Во мне жил страх, Эней. Ты никогда не хотел в это поверить. Страх такого рода был тебе неведом. Память — страх. Чувства — страх. Как часто ты смеялся, вернувшись, над тем, что я не могла тебе ничего поведать о событиях, рассказов о которых ты ждал от меня. Кто и кем был убит, кто поднялся и кто опустился по иерархической лестнице, кто в кого влюбился, кто у кого увел жену — все это тебе приходилось узнавать от других, не от меня. Разумеется, все это было мне известно. Обычно тот, кого такие события не касаются, знает о них больше, чем остальные. Но моя память помимо моей воли просто не принимала всего этого слишком всерьез. Словно эти события происходили не в действительности. Словно были недостаточно действительными. Словно это были тени событий. Как тебе объяснить? Ну, скажем, Поликсена. Ах, Эней. Каждую черточку ее лица я вижу, как будто она и вправду передо мной. На лице ее написано несчастье. Как только я увидела это и услышала в ее голосе призвук беды, меня затопил страх: мою сестру ждет страшный конец. Как часто тянуло меня взять ее руки и выкрикнуть это вслух. Я сдерживала себя. Я напрягала все мышцы, чтобы не поддаться достоверности своего страха. Мне не надо объяснять, почему такими тяжелыми были мои роды. Слишком затвердели мои мускулы. У меня было чувство, будто я своим телом заслоняю брешь, через которую едва ощутимо для меня самой просачивалась в наш мир твердых тел иная действительность. Пять чувств, на которые мы полагаемся, не могут воспринять ее, и поэтому мы от нее отрекаемся.

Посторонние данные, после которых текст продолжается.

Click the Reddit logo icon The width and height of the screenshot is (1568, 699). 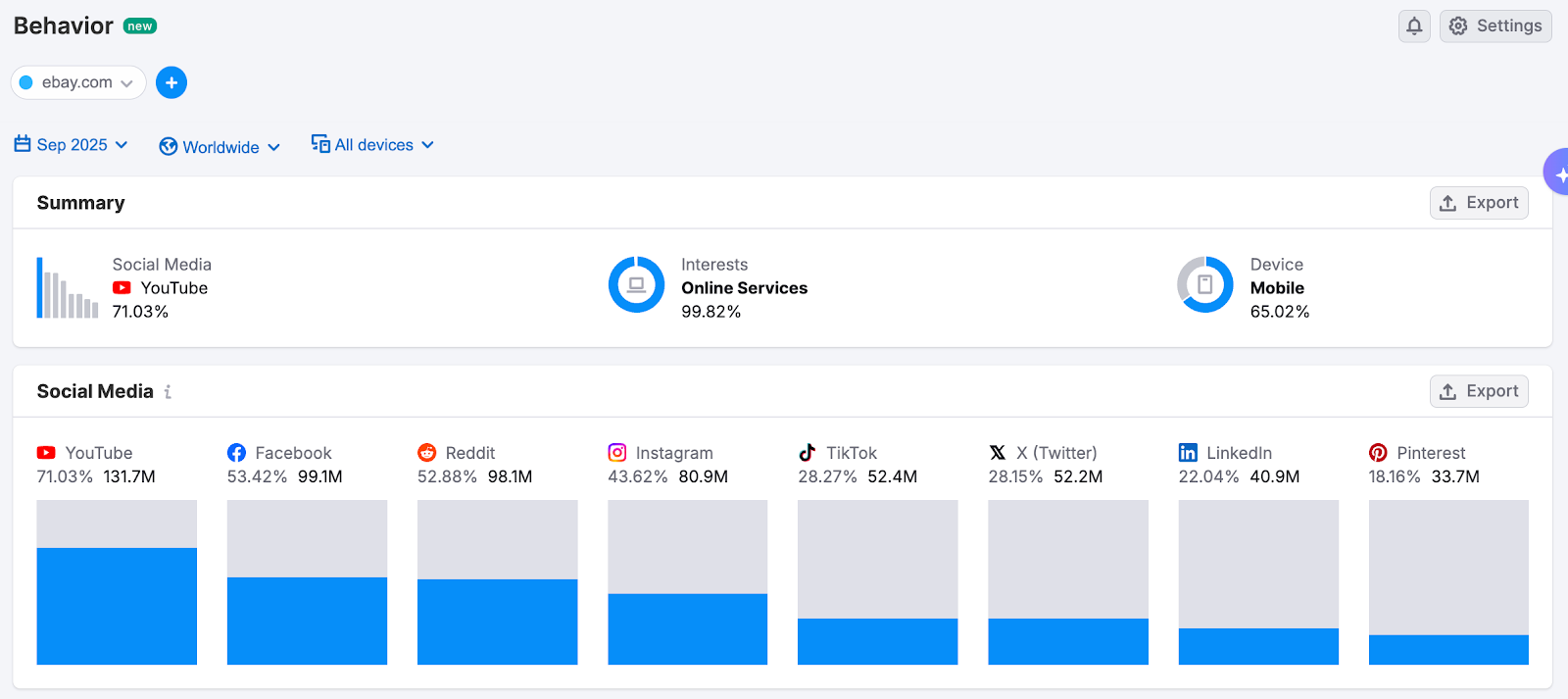pos(426,453)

Слова. Все, что я могу рассказать об испытанном мною, было и остается словами. У того, что вещает моими устами, нет имени. И не по своей воле стала я его устами. Оно принуждало меня, и я высказывала то, что оно мне внушало. Слухи о том, будто я говорила правду, а вы меня не хотели слушать, распространяли враги. Не по злобе, они понимали это ничуть не лучше вас. Для греков существуют только правда или ложь, верное или неверное, победа или поражение, друг или враг, жизнь или смерть. Они мыслят иначе, чем мы. То, чего нельзя увидеть, услышать, пощупать, для них не существует. Есть еще и третье — они раздавливают его между своими двумя противоположностями, третье, по их мнению, вообще не существует, — улыбающаяся жизнь, способная снова и снова возрождаться из самой себя, третье неделимое: душа в жизни и жизнь в душе. Анхиз сказал как-то, что важнее, чем изобретение проклятого железа, был бы для них дар дойти до сути, чтобы железные понятия добра и зла они относили не только к себе, но, например, и к нам.